Ve la dico così, perché me l'ha scritta Cristiana Alicata, questa cosa, qualche tempo fa, ed è da molto che ci rifletto. A Bologna lanciamo un'opa sul Pd. E sulla politica. Cioè, chiederemo a tutti di partecipare. Di intervenire. Di sollecitare. Di entrare nelle strutture della politica del centrosinistra dalla porta principale. Noi faremo solo quelli che la porta la tengono aperta. E si impegneranno perché ogni scelta sia compiuta nel senso della credibilità e della fiducia.

A partire dalle scelte che riguardano la democrazia, la politica, la legalità e la misura da ritrovare per restituire dignità a questo Paese.

Il 'titolo' del Pd subisce oscillazioni. Nonostante 'vendano' molto dall'altra parte, non riesce ancora ad apprezzarsi come dovrebbe. Eppure qualcosa si potrebbe fare.

Non è una tattica 'entrista' vecchio stile, quella che si propone, è una riflessione democratica: non basta più farlo da fuori. E magari contro. Può essere addirittura controproducente, appunto. Perché se si fa da fuori, poi dentro ci si arrocca. Come è capitato (troppo) spesso.

Le forme dell'opa volontaria e consensuale saranno quelle che preferite: dall'adesione, alla partecipazione alla vita del circolo, all'ingresso di gruppi organizzati o di singoli, alla partecipazione alle nostre campagne, alla promozione di iniziative comuni.

Tutto questo sarà accompagnato dalla richiesta pressante al Pd perché si faccia carico di questa situazione, perché è doloroso vederlo in altre faccende affaccendato, anche in ore così difficili. Perché, piuttosto che occuparsi di se stesso in modo maniacale, apra una stagione in cui ogni sede, ogni spazio, ogni rappresentante sia messo a disposizione di questo dialogo con la società. Non solo e non tanto con finalità meramente elettorali (anche se noi vogliamo andare a votare, anche subito), ma con obiettivi di carattere culturale e politico.

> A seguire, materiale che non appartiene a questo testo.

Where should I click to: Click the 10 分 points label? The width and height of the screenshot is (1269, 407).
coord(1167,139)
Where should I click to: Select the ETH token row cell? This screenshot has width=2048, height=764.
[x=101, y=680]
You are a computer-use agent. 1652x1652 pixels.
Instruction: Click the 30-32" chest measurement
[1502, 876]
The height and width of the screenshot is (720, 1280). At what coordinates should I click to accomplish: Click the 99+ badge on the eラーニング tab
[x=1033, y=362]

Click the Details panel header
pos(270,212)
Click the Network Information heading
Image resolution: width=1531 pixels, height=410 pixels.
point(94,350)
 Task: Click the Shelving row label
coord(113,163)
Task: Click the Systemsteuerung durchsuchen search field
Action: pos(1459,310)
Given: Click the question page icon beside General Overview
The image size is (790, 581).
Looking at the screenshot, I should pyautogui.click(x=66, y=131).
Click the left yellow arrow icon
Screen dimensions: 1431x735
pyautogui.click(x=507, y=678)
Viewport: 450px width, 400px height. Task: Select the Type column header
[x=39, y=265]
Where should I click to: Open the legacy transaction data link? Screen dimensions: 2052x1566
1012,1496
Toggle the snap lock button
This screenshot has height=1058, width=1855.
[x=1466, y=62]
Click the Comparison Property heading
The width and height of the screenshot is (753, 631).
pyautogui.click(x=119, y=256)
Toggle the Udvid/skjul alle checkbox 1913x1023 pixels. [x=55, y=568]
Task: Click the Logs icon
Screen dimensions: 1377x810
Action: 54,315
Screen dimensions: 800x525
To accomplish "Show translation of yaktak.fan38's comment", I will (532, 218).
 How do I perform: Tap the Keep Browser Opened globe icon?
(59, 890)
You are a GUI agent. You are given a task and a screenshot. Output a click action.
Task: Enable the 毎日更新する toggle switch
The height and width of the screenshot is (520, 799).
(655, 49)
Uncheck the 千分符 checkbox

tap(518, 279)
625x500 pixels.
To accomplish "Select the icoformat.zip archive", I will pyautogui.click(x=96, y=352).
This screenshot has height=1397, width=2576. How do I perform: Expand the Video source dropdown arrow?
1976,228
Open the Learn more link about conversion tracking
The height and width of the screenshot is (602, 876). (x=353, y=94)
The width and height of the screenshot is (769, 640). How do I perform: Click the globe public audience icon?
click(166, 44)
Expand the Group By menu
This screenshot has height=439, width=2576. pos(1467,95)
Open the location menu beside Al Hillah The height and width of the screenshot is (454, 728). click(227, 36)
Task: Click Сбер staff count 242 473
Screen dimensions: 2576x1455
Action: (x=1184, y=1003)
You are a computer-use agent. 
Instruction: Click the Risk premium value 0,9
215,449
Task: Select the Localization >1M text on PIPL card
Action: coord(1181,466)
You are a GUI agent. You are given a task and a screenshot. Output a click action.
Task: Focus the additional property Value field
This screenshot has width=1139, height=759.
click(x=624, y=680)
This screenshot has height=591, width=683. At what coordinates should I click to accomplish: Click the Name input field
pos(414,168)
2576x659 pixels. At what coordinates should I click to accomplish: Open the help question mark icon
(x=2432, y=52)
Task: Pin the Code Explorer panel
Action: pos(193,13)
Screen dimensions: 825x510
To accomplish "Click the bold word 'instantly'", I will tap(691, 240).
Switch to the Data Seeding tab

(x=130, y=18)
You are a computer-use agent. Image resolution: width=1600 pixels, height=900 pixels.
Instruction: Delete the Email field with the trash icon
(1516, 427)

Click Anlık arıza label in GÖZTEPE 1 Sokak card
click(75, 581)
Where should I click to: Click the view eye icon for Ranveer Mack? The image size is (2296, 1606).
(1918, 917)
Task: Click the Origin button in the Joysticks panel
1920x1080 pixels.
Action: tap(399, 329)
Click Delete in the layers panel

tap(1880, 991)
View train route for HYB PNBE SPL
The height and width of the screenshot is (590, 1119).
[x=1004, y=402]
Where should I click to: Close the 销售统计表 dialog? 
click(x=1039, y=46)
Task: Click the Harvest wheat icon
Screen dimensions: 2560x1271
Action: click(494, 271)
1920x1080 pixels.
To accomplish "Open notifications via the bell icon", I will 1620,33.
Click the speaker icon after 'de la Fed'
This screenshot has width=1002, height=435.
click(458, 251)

Un grande partito – perché un grande partito ci vuole – si costruisce anche così, spazzando via i politicismi, le etichette, il partito liquido e quello solido (aiuto). Molto prima di questo dibattito che ci ha sfinito, lo aveva spiegato Enrico Berlinguer:

I partiti debbono, come dice la nostra Costituzione, concorrere alla formazione della volontà politica della nazione; e possono farlo non occupando pezzi sempre più larghi dello Stato, sempre più numerosi centri di potere in ogni campo, ma interpretando le grandi correnti di opinione, organizzando le aspirazioni del popolo, controllando democraticamente l'operato delle istituzioni.

Per cambiare, bisogna superare i pregiudizi tra partiti e movimenti (e viceversa). Per cambiare, bisogna dare una forma e una rappresentazione a tutta questa energia che promana dalla società civilissima. Per cambiare, bisogna dare informazione puntuale e trasparente. Per cambiare, bisogna rispondere alle domande. E aggiungerne di proprie, per capire meglio le cose. Per cambiare, bisogna cambiare.